2. Divide students into small groups and hand out this worksheet. Ask them to list the events, people, or developments from the article that they think are significant in the story of bilingualism in Canada.
Provide them with an example for each category.
- Event: The passing of the British North America Act
- People: André Laurendeau and Davidson Dunton
- Development: French immersion
3. Ask students to choose six of these events, people, or developments and rank them from most to least significant and explain their reasoning.
4. Ask students to discuss in their small groups what criteria they used to complete their rankings.
5. Meanwhile, write each groups’ rankings on the board, so that the entire class can see.
6. Bring the entire class together for a discussion and reflection. Ask students to review the rankings completed by the other groups and lead a discussion through the following questions:
- How is your ranking similar or different from other students?
- What do you notice is the same about your rankings? What is different?
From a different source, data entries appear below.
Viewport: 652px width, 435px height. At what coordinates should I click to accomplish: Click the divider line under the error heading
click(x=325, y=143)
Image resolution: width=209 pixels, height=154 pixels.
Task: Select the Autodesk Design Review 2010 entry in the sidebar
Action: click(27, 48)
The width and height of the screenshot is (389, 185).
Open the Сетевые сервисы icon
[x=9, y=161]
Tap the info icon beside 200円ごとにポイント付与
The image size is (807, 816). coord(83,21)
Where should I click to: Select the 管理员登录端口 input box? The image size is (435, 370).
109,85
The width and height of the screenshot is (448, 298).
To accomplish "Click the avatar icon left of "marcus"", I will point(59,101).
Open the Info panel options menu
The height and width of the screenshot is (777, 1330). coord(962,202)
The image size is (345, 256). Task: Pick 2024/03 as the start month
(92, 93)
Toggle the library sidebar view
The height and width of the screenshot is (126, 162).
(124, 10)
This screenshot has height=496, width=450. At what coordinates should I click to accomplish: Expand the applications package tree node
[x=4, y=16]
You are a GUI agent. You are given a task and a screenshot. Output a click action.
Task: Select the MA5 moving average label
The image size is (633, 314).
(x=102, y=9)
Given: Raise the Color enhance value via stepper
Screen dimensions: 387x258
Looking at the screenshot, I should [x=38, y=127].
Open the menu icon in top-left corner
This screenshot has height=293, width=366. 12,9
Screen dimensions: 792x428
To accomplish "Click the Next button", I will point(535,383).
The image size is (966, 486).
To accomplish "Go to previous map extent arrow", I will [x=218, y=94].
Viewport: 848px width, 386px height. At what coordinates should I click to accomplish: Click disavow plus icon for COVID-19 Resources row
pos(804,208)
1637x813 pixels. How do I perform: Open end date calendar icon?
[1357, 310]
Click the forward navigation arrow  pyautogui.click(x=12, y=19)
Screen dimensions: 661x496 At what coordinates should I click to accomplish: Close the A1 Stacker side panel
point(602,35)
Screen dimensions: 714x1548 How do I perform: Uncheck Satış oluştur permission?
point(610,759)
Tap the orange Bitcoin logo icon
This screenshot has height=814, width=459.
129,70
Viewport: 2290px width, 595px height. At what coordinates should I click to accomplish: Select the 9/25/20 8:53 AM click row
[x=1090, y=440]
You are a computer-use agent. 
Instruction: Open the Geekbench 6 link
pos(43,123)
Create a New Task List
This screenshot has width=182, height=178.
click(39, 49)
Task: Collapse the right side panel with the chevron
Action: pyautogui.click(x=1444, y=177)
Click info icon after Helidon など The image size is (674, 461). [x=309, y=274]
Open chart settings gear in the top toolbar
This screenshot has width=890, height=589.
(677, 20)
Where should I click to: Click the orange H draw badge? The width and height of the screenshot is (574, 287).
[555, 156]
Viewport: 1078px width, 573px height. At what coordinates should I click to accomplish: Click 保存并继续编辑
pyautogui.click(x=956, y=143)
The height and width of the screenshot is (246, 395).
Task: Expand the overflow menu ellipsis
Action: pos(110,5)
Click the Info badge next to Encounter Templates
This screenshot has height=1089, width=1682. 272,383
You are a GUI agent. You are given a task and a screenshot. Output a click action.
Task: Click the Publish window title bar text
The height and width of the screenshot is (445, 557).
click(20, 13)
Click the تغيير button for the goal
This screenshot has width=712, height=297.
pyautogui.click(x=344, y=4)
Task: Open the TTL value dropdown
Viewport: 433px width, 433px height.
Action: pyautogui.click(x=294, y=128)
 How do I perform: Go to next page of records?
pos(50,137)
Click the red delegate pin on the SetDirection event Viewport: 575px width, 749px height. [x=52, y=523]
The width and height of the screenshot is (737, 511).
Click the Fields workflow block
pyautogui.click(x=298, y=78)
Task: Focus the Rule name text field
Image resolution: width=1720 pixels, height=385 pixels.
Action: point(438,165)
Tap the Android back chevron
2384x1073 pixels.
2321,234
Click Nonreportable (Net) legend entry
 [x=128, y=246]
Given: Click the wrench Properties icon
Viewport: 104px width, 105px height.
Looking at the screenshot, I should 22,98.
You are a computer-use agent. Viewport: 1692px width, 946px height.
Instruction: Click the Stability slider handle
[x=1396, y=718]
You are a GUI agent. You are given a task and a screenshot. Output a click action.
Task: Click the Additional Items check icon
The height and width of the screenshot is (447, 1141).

- What might explain these differences?
- What criteria did other groups use to create their rankings?
- How do you think students would create their rankings if they were from a different province? If their first language was French? If they spoke a language other than French or English?
- How do you think students in 1969 would create their rankings? In 1977? What about in another 50 years from now?
- If two students read the same article, will they leave with the same understanding of the story?
- What can you conclude from this exercise about the nature of history?
7. Conclude the activity by summarizing the class discussion and reviewing what the students should now know about the historical thinking concept of historical significance. Explain to students that events, people, or developments have historical significance if they resulted in change and/or if they are revealing. Remind them that historical significance can also vary over time and from group to group.